Please copy out all the data. Every detail stays the same.

[RECORDED DATA Boundary: Start]

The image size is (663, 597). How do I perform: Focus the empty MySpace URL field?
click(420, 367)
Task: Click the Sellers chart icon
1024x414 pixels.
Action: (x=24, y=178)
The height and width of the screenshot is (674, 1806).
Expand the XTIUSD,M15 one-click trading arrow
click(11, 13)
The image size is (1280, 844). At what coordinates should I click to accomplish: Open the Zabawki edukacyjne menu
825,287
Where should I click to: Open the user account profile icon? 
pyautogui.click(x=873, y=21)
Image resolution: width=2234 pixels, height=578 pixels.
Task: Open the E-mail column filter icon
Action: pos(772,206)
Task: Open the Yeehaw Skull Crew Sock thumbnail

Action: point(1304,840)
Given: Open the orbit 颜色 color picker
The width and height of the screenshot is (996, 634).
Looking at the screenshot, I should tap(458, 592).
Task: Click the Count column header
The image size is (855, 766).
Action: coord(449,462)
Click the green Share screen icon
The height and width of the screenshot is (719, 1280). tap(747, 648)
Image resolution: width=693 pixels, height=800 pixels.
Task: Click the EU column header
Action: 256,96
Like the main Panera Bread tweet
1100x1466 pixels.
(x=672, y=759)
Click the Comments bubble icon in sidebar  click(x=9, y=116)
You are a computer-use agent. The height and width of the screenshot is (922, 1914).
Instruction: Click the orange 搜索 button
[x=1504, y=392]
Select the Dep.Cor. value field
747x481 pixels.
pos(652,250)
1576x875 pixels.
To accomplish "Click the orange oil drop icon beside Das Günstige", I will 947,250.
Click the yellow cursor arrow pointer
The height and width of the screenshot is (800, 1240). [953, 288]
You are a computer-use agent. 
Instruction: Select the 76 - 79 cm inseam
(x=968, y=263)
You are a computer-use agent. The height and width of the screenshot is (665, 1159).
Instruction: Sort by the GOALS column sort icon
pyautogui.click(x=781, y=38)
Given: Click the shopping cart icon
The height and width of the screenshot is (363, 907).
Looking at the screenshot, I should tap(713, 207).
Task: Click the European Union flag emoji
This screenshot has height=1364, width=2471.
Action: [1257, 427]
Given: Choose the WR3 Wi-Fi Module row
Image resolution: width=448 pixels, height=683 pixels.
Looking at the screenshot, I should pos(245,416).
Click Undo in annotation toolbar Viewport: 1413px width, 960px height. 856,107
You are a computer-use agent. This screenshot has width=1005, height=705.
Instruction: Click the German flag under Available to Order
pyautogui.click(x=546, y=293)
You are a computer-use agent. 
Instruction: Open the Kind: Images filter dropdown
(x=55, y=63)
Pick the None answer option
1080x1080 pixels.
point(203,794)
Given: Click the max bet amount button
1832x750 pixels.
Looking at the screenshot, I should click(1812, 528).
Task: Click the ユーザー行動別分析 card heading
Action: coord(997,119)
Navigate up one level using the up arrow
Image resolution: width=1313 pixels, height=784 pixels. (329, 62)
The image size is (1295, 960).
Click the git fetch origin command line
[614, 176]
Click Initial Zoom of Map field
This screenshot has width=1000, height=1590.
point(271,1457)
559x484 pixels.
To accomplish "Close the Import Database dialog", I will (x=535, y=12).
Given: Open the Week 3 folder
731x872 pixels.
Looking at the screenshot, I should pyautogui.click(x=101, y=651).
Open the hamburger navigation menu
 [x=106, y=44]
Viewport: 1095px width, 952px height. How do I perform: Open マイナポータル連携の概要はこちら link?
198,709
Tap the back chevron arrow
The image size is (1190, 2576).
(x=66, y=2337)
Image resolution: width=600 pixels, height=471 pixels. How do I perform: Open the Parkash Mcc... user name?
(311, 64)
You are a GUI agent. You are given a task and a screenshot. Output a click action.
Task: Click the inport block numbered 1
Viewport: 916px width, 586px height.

[RECORDED DATA Boundary: End]

#### WRITTEN RESPONSE:
The image size is (663, 597). How do I perform: Focus the empty MySpace URL field?
click(420, 367)
Task: Click the Sellers chart icon
1024x414 pixels.
Action: (x=24, y=178)
The height and width of the screenshot is (674, 1806).
Expand the XTIUSD,M15 one-click trading arrow
click(11, 13)
The image size is (1280, 844). At what coordinates should I click to accomplish: Open the Zabawki edukacyjne menu
825,287
Where should I click to: Open the user account profile icon? 
pyautogui.click(x=873, y=21)
Image resolution: width=2234 pixels, height=578 pixels.
Task: Open the E-mail column filter icon
Action: pos(772,206)
Task: Open the Yeehaw Skull Crew Sock thumbnail

Action: point(1304,840)
Given: Open the orbit 颜色 color picker
The width and height of the screenshot is (996, 634).
Looking at the screenshot, I should tap(458, 592).
Task: Click the Count column header
The image size is (855, 766).
Action: coord(449,462)
Click the green Share screen icon
The height and width of the screenshot is (719, 1280). tap(747, 648)
Image resolution: width=693 pixels, height=800 pixels.
Task: Click the EU column header
Action: 256,96
Like the main Panera Bread tweet
1100x1466 pixels.
(x=672, y=759)
Click the Comments bubble icon in sidebar  click(x=9, y=116)
You are a computer-use agent. The height and width of the screenshot is (922, 1914).
Instruction: Click the orange 搜索 button
[x=1504, y=392]
Select the Dep.Cor. value field
747x481 pixels.
pos(652,250)
1576x875 pixels.
To accomplish "Click the orange oil drop icon beside Das Günstige", I will 947,250.
Click the yellow cursor arrow pointer
The height and width of the screenshot is (800, 1240). [953, 288]
You are a computer-use agent. 
Instruction: Select the 76 - 79 cm inseam
(x=968, y=263)
You are a computer-use agent. The height and width of the screenshot is (665, 1159).
Instruction: Sort by the GOALS column sort icon
pyautogui.click(x=781, y=38)
Given: Click the shopping cart icon
The height and width of the screenshot is (363, 907).
Looking at the screenshot, I should tap(713, 207).
Task: Click the European Union flag emoji
This screenshot has height=1364, width=2471.
Action: [1257, 427]
Given: Choose the WR3 Wi-Fi Module row
Image resolution: width=448 pixels, height=683 pixels.
Looking at the screenshot, I should pos(245,416).
Click Undo in annotation toolbar Viewport: 1413px width, 960px height. 856,107
You are a computer-use agent. This screenshot has width=1005, height=705.
Instruction: Click the German flag under Available to Order
pyautogui.click(x=546, y=293)
You are a computer-use agent. 
Instruction: Open the Kind: Images filter dropdown
(x=55, y=63)
Pick the None answer option
1080x1080 pixels.
point(203,794)
Given: Click the max bet amount button
1832x750 pixels.
Looking at the screenshot, I should click(1812, 528).
Task: Click the ユーザー行動別分析 card heading
Action: coord(997,119)
Navigate up one level using the up arrow
Image resolution: width=1313 pixels, height=784 pixels. (329, 62)
The image size is (1295, 960).
Click the git fetch origin command line
[614, 176]
Click Initial Zoom of Map field
This screenshot has width=1000, height=1590.
point(271,1457)
559x484 pixels.
To accomplish "Close the Import Database dialog", I will (x=535, y=12).
Given: Open the Week 3 folder
731x872 pixels.
Looking at the screenshot, I should pyautogui.click(x=101, y=651).
Open the hamburger navigation menu
 [x=106, y=44]
Viewport: 1095px width, 952px height. How do I perform: Open マイナポータル連携の概要はこちら link?
198,709
Tap the back chevron arrow
The image size is (1190, 2576).
(x=66, y=2337)
Image resolution: width=600 pixels, height=471 pixels. How do I perform: Open the Parkash Mcc... user name?
(311, 64)
You are a GUI agent. You are given a task and a screenshot. Output a click action.
Task: Click the inport block numbered 1
Viewport: 916px width, 586px height.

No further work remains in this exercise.